帰り道に夜まで開いている土産物屋さんなどが並ぶ通りを歩いていまして、“もうこれで最後だから、残ったドルを全部使ってしまおう” と思い、さる土産物屋さんでワニ皮の小さなハンドバックを見つけてこれを “まだ見ぬ未来の伴侶に” と買いましたが、かなり安かったような。


ブログの方でもご紹介しましたが、このハンドバックは帰国後に母に召し上げられてしまいましたが、今ではその形見として目出度く家内の手許に戻ってきました (^_^)  でも、確かペナンでは残りのドルを使い切ってしまおうと同じものを2個買ったように覚えていますが ・・・・ 帰国してから1つを母に召し上げられたものの、もう一つの記憶がありません。 遠洋航海の土産物は全て長いこと家に置きっ放しでしたので、母が誰かにあげたのかな ?

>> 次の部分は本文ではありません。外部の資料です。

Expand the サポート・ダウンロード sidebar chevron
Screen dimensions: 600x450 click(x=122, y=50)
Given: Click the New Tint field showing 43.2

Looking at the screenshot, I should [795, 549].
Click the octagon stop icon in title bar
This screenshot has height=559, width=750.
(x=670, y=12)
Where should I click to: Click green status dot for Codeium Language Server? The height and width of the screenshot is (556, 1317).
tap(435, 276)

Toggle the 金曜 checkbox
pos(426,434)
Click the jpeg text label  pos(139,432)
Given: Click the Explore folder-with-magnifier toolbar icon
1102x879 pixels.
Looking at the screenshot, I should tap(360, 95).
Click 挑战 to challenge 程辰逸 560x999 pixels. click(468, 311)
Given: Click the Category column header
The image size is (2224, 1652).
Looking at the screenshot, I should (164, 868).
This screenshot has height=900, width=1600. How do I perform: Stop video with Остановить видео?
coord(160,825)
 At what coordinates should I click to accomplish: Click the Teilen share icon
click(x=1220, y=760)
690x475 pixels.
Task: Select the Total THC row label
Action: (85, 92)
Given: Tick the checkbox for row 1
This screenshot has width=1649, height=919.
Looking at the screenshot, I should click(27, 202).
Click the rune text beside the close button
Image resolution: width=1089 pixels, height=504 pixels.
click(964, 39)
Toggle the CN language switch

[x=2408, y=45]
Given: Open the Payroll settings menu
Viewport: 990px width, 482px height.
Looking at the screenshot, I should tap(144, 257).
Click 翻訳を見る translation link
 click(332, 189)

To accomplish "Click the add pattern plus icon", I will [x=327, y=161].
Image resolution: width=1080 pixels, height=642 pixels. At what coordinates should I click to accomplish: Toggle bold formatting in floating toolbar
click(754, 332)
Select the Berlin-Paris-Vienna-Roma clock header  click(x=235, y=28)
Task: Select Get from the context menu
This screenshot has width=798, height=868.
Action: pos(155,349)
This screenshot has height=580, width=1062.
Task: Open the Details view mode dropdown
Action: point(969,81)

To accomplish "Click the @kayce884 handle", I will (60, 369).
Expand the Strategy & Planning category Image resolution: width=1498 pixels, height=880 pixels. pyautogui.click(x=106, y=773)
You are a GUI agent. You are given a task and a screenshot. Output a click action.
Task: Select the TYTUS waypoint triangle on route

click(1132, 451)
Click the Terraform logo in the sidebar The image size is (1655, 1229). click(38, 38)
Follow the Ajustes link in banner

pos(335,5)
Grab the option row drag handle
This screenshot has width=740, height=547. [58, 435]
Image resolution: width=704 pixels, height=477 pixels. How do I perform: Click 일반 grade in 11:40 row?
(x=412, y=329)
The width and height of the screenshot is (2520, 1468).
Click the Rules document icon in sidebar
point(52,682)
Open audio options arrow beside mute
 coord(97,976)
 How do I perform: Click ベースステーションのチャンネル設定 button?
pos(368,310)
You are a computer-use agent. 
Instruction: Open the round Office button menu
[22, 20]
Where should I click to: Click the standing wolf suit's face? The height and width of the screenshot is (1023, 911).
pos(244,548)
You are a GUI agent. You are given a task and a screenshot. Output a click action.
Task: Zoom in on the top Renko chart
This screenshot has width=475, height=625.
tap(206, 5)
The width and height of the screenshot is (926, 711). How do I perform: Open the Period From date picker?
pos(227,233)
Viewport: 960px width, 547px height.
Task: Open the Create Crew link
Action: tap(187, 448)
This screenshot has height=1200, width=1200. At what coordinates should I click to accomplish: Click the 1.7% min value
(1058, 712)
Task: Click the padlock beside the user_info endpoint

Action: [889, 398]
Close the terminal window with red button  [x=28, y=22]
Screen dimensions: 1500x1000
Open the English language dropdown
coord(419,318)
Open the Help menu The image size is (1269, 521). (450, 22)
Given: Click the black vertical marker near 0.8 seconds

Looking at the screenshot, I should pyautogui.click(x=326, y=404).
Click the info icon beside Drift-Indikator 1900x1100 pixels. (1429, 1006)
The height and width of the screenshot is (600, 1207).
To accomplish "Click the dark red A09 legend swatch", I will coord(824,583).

結局のところ、実習幹部に対しては寄港地についての講話などがあるわけではなく(当直実習以外で暇のある者は科員食堂での乗員達による寄港地講和(情報交換)に出た者もいたようですが)、いつも通り制服を着て単に “自由に見てこい” ということで、目の前にある現在では世界遺産の一つになっている 「コーンウォリス要塞」 跡などは(知らずに)見ないままで終わってしまいましたし、横付けした桟橋が旧海軍の潜水艦基地として使われていたものであることなどは当時は教えても貰えませんでした。 せめて市内の主だったところくらいだけでも事前に説明があれば、と。



 ペナン出港


ペナン寄港は僅か2日間で、11月7日(金)朝9時に出港、ペナン島を反時計回りに回って(スウェッテナム桟橋からそのまま南に下るのでは浅くて狭いので)マラッカ海峡を通りシンガポール沖を通過して南シナ海、北太平洋に入り、世界一周の遠洋航海を終えて横須賀に向かう帰国の途に就きます。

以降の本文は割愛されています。